* _What is asked_
Reproduce the listing below verbatim, beginning with its first line and ending with the line containing "(x=74, y=19)", inclusive. Include nothing beyond that line.

(Dataset records)
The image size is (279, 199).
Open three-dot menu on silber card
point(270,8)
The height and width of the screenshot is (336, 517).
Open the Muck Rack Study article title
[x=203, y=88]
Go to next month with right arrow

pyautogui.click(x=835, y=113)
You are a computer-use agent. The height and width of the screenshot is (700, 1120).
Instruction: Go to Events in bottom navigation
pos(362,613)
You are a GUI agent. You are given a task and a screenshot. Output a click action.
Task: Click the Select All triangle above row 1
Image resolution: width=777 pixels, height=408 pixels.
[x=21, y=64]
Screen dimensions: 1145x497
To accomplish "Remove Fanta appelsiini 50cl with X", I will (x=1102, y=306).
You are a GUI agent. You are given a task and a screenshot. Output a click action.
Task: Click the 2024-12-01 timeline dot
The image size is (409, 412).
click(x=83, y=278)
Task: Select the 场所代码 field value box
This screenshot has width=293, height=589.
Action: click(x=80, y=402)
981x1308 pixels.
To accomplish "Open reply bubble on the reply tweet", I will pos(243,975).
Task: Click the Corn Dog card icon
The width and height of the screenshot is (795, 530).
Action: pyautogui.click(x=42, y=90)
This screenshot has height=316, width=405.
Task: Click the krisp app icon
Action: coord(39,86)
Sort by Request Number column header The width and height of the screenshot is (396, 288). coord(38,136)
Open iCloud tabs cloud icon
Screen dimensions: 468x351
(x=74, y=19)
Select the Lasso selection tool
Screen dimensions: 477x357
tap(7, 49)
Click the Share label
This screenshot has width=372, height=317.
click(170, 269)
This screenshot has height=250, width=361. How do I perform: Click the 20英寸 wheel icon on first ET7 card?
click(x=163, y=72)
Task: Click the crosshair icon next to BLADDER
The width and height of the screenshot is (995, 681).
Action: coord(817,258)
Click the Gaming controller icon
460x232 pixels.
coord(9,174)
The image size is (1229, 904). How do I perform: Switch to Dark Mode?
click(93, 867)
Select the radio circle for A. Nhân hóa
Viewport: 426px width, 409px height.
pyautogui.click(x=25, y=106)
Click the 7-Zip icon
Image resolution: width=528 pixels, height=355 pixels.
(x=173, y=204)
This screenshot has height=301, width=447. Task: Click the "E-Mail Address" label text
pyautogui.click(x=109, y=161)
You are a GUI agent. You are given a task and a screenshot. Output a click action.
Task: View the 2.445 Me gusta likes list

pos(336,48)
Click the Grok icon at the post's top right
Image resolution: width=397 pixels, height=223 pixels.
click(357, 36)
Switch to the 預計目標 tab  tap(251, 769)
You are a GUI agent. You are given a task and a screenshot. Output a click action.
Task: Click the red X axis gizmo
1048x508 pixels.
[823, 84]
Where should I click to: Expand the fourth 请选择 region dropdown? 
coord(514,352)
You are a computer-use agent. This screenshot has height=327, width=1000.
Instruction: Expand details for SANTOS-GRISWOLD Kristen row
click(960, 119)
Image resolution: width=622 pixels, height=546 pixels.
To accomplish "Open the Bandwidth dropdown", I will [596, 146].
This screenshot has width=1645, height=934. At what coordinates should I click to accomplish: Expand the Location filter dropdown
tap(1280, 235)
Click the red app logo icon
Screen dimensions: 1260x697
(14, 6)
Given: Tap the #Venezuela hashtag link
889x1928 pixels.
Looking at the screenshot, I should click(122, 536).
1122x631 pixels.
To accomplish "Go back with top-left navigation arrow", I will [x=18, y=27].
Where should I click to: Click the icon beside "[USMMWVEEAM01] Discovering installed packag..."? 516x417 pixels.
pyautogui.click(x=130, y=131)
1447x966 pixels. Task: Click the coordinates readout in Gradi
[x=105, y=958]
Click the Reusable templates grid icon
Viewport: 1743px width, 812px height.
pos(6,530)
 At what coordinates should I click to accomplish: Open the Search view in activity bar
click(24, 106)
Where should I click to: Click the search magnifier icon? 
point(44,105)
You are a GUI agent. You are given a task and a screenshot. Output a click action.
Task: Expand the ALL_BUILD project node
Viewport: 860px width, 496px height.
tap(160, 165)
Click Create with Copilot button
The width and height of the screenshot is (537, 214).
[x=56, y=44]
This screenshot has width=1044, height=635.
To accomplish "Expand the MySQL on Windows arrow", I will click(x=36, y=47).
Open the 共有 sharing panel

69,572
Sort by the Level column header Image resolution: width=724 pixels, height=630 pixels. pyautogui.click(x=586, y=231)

* _Exercise result_
The image size is (279, 199).
Open three-dot menu on silber card
point(270,8)
The height and width of the screenshot is (336, 517).
Open the Muck Rack Study article title
[x=203, y=88]
Go to next month with right arrow

pyautogui.click(x=835, y=113)
You are a computer-use agent. The height and width of the screenshot is (700, 1120).
Instruction: Go to Events in bottom navigation
pos(362,613)
You are a GUI agent. You are given a task and a screenshot. Output a click action.
Task: Click the Select All triangle above row 1
Image resolution: width=777 pixels, height=408 pixels.
[x=21, y=64]
Screen dimensions: 1145x497
To accomplish "Remove Fanta appelsiini 50cl with X", I will (x=1102, y=306).
You are a GUI agent. You are given a task and a screenshot. Output a click action.
Task: Click the 2024-12-01 timeline dot
The image size is (409, 412).
click(x=83, y=278)
Task: Select the 场所代码 field value box
This screenshot has width=293, height=589.
Action: click(x=80, y=402)
981x1308 pixels.
To accomplish "Open reply bubble on the reply tweet", I will pos(243,975).
Task: Click the Corn Dog card icon
The width and height of the screenshot is (795, 530).
Action: pyautogui.click(x=42, y=90)
This screenshot has height=316, width=405.
Task: Click the krisp app icon
Action: coord(39,86)
Sort by Request Number column header The width and height of the screenshot is (396, 288). coord(38,136)
Open iCloud tabs cloud icon
Screen dimensions: 468x351
(x=74, y=19)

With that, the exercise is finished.